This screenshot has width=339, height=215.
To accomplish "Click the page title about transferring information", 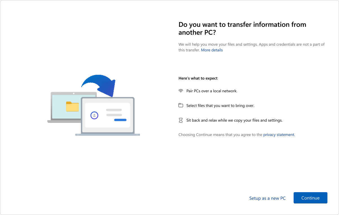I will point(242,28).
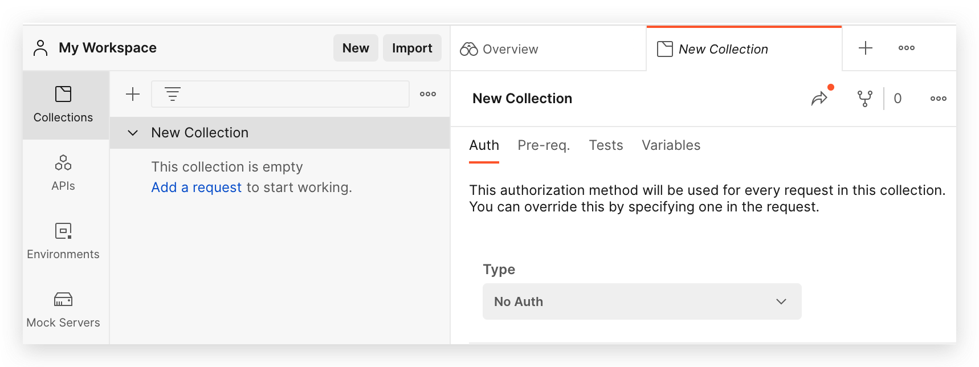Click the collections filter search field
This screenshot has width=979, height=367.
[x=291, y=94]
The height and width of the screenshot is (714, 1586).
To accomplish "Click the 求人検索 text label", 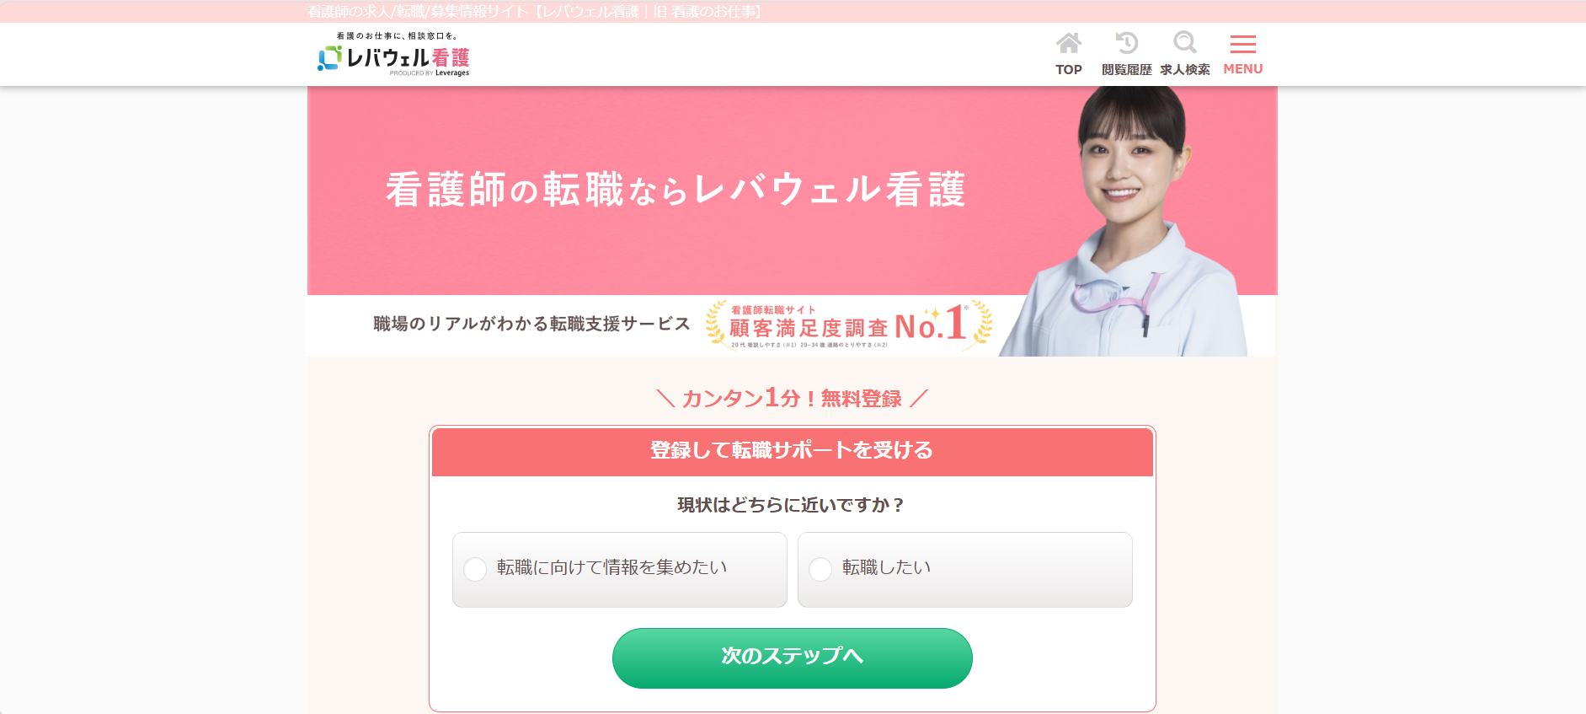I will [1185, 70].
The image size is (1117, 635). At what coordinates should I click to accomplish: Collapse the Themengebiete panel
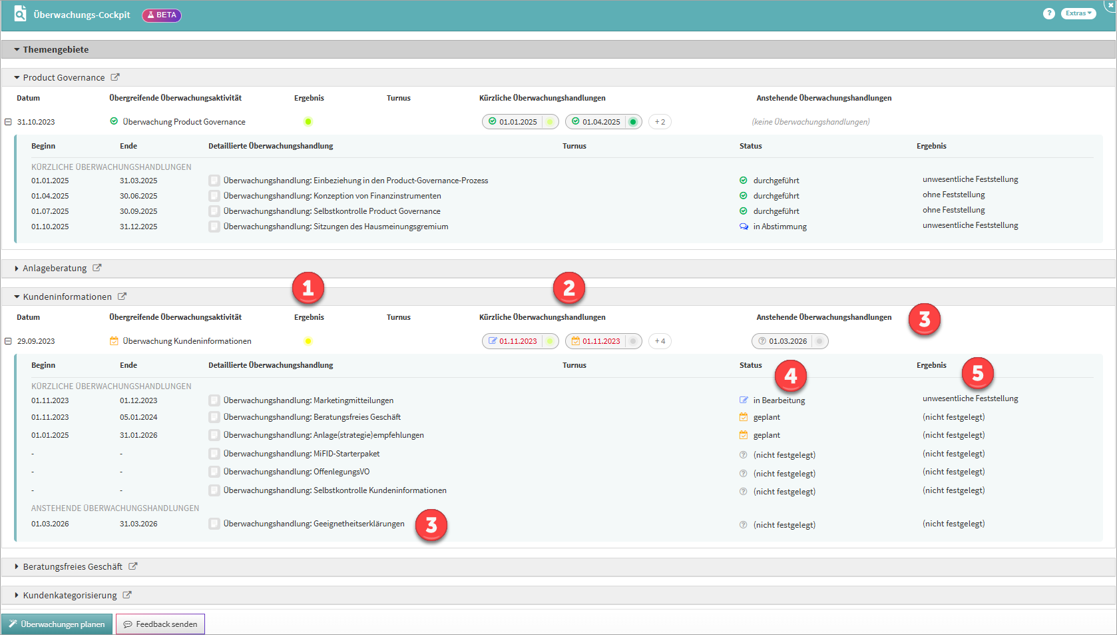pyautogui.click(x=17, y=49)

____________

## Prompt:
Will you swap "panel" for "section" in the rows from the line holding "The image size" through the end of the rows, both ends included, and give those lines again with the pictures left out?

## Solution to this task:
The image size is (1117, 635). At what coordinates should I click to accomplish: Collapse the Themengebiete section
pyautogui.click(x=17, y=49)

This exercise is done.